Figure 4: Visual quality is maintained across a range of viewpoint cluster sizes; large clusters risk minor distortion.
Limitations are observed on highly specular surfaces, where Cross-view Coherent Attribute Reuse can leak high-frequency view-dependent effects, producing visible artifacts. This is mitigated in practice by dense angular sampling and the smoothing effect of low-order SH.
Figure 5: Artifacts appear on highly specular surfaces due to inter-view attribute sharing.

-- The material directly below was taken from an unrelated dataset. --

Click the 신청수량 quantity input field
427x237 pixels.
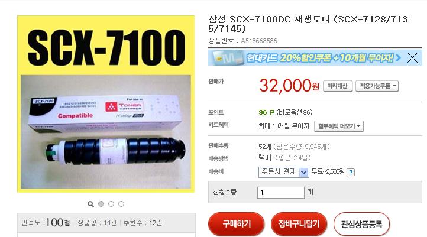click(x=281, y=193)
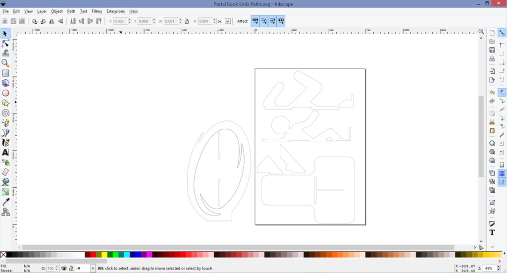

Practical and Theoretical Implications
Practically, CoherentRaster represents an enabling technology for interactive, artifact-free 3D visualization on autostereoscopic LFDs using commodity hardware, without the bandwidth or memory bottlenecks of prior dense radiance field renderers. The approach is extensible to any GPU, including those with small on-chip caches, due to reduced memory divergence. Architecturally, it exposes a general pattern for addressing hardware inefficiency in multi-view rasterization pipelines, balancing per-view accuracy with attribute sharing while leveraging spatial coherence for optimal warps.
Theoretically, this work suggests that clustering-based attribute reuse can be systematized for other multi-view or view-dependent rendering problems. Extending CoherentRaster to real-time dynamic scene synthesis, or to spatial light modulators with different optical layouts, is a natural future direction. Hybrid models may also adapt cluster granularity based on scene content, e.g., adaptive clustering for high-frequency regions.
Conclusion
CoherentRaster introduces a scalable, real-time pipeline for 3DGS-based LFD rendering, combining subpixel-level work elimination with hardware-aware remapping and inter-view attribute reuse. The framework achieves significant speedups over prior art without compromising visual fidelity, making it the current method of choice for interactive 3D light field display applications. Future research should explore adaptive clustering, optimization for dynamic content, and integration with advanced radiance field representations to further boost efficiency and generality.